Data extract =>
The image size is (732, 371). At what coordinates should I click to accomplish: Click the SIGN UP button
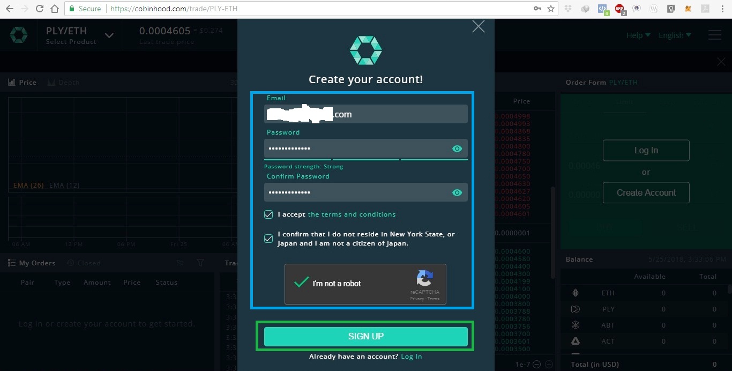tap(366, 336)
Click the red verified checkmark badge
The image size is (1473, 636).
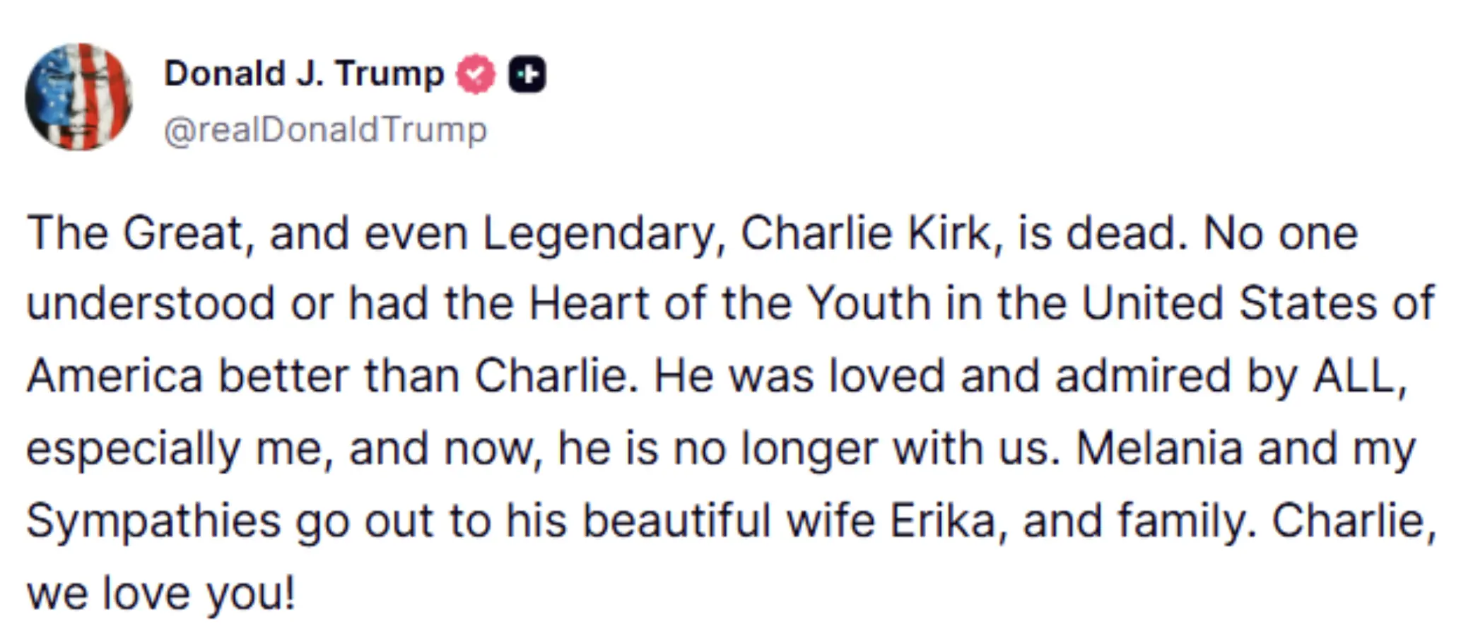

--

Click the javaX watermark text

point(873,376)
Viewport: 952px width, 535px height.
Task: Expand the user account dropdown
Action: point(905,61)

Exercise brief =>
Print, exactly and with no pictures, the lines of the listing above starting at the one that has "The image size is (732, 371)." and ending at the one that has "The image size is (1473, 636).", both included.

Response box =>
The image size is (732, 371). At what coordinates should I click to accomplish: Click the SIGN UP button
tap(366, 336)
Click the red verified checkmark badge
The image size is (1473, 636).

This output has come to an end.